|The History of Birthstones
The idea of birthstones -- a gemstone assigned to each month of the year -- is thought to be an ancient one, and scholars trace it back to the Breastplate of Aaron described in the Bible in the book of Exodus. The Breastplate was a religious garment set with twelve gemstones that represented the twelve tribes of Israel. The gems were set in four rows of three: sardius, topaz and carbuncle; emerald, sapphire and diamond; ligure, agate and amethyst; and beryl, onyx and jasper.
So how did we get from gemstones representing the twelve tribes of Israel to birthstones? The writings of Flavius Josephus (1st century AD) and St. Jerome (fifth century AD) made the connection between the 12 stones in the Breastplate and the 12 signs of the zodiac. The idea was proposed that each of the gemstones had special powers associated with the corresponding astrological sign, and that wearing these stones at the right time would have therapeutic or talismanic benefits.
But this was not quite the same idea as our concept of the birthstone. Based on this astrological model, one ought to own a collection of the 12 different gemstones assigned to the signs of the zodiac, and wear the appropriate gem during the ascendancy of the corresponding sign. This is more like the Vedic astrological tradition of India, which assigns 9 different gemstones to 9 planets, and prescribes the wearing of particular gems according to your health and the challenges you face in your life.
The idea of each person always wearing a gemstone corresponding to the month of his or her birth is a distinctly modern idea that scholars trace to 18th century Poland, with the arrival of Jewish gem traders in the region. But the modern list of birthstones was not defined until 1912, by the National Association of Jewelers (Jewelers of America) in the USA.
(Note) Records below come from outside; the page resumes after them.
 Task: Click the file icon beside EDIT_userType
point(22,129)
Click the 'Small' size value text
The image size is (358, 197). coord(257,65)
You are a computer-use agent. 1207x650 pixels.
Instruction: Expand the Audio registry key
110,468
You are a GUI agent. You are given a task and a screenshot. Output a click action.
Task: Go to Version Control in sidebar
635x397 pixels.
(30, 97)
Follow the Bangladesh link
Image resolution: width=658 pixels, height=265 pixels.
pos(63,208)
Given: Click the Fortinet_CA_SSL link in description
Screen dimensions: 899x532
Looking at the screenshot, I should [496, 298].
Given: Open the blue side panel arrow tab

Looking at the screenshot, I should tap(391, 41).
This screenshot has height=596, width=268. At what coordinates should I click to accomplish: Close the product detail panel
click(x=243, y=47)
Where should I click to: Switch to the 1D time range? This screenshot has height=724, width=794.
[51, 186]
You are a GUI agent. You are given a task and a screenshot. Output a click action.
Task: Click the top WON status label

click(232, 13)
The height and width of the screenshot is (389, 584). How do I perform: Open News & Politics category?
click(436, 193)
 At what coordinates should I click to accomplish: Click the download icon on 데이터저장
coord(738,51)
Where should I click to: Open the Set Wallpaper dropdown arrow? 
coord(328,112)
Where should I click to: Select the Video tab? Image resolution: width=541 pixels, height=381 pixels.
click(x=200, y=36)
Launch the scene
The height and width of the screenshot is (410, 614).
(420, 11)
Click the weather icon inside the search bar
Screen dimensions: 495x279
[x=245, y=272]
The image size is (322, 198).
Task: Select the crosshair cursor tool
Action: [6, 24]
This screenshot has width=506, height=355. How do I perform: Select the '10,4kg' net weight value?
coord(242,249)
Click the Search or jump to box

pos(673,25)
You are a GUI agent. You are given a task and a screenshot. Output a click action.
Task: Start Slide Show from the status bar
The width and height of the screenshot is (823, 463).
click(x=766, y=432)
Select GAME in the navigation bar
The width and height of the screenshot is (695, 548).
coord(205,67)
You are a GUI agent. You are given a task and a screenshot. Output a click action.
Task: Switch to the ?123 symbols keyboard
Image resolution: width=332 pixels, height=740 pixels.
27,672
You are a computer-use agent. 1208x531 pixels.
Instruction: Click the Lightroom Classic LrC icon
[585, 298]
The modern birthstone list has been unchanged since 1912. Only recently have we seen two attempts to change it, both curiously associated with the gemstone tanzanite. In 2002 the American Gem Trade Association (AGTA) announced that they had added tanzanite as a birthstone for December, though December already had two birthstones (turquoise and zircon). The Jewelers of America went along with the idea and provided this sound bite for the AGTA press releases: "JA sees the addition of tanzanite for December as a way to build business. Any step that helps retailers sell more jewelry is a good one." The world had clearly come a long way from the purported magical powers of astrological gemstones.
In February 2006, TanzaniteOne Ltd., the aspiring tanzanite cartel, announced a marketing strategy to make tanzanite a birthstone. But TanzaniteOne wasn't content for tanzanite to be just another birthstone. They wanted to go one better -- they wanted tanzanite to be given on the birth of every child, regardless of month. With the slogan "Be Born to Tanzanite," they cited rather dubious connections to Masai tribal birth practices. At this point we can safely say that the commercialization of birthstones is complete.